Sufficient orders+rapid release of production capacity. Global PV installations continue to grow, driving up demand for silicon wafers. According to CPIA data, China's silicon production is expected to exceed 293 GW in 2022 as leading companies expand at an accelerated pace. As the main consumable material for silicon wafer cutting, demand for diamond wire has increased dramatically. The company announced the first round of production expansion plans in April 2022, with a planned production capacity of 3 million km/month. At present, the company's production capacity is increasing month by month, from 800,000 km/month in January 2022 to 120 km/month in June. As new equipment is put in place one after another, the actual production capacity is expected to exceed 2 million km/month by the end of the year, and the 2023Q1 will reach the target of 3 million km/month, that is, an increase of 3.75 times over the beginning of 2022. The company's on-hand orders are full, and as production capacity continues to be marketed, its performance is expected to grow rapidly.

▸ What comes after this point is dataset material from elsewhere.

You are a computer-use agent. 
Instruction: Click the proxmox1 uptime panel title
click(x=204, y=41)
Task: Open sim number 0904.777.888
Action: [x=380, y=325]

In line with downstream “thinning” requirements, the layout of smaller wire diameter+tungsten wire products is arranged. The high price of silicon materials is driving silicon wafers to reduce silicon consumption. Thinner silicon wafers mean using thinner diamond wires when cutting to reduce damage to silicon wafers during processing and improve product yield. However, thinning can lead to a decrease in the breaking force of the diamond wire and insufficient cutting capacity, which increases the amount of wire used to cut the same number of silicon wafers. Therefore, it is expected that the future growth rate of demand for diamond wire will be greater than the growth rate of PV installations. Combining silicon wafer demand and diamond wire consumption data, we estimate global demand for diamond wire in 2022-2025 to be 1.4/1.7/21/250 million kilometers, respectively, up 25.2%/20.1%/19.3%, respectively. In line with the industry's demand for thinner lines, the company continues to launch small-diameter products. Currently, 40 μm/38 μm/36 μm/36 μm/product sales account for 20%/50%/20% in that order. Compared with the mainstream technical level of 38 μm to 42 μm in the industry, it has a certain leading advantage. At the same time, the company is proficient in tungsten wire and gold steel wire production technology, and existing products are sold in batches and may fully benefit from industry trends in the future.
Investment advice
Considering that the company is expected to benefit from the release of diamond wire production capacity in the short term, it will continue to benefit from the high level of prosperity in the global photovoltaic industry in the long term. We expect that in 2022/2023/2024, the company can achieve revenue of 75,128,1.79 billion yuan; net profit attributable to the parent company of 1.2, 2.0, and 270 million yuan; EPS of 1.0, 1.6, 2.2 yuan/share; based on the calculation of the closing price of 37.5 yuan on August 12, the corresponding PE will be 38, 23, and 17 times, respectively. The first coverage gave a “recommended” rating.
Risk warning
Production capacity fell short of expectations; industry competition exceeded expectations; product sales fell short of expectations, etc.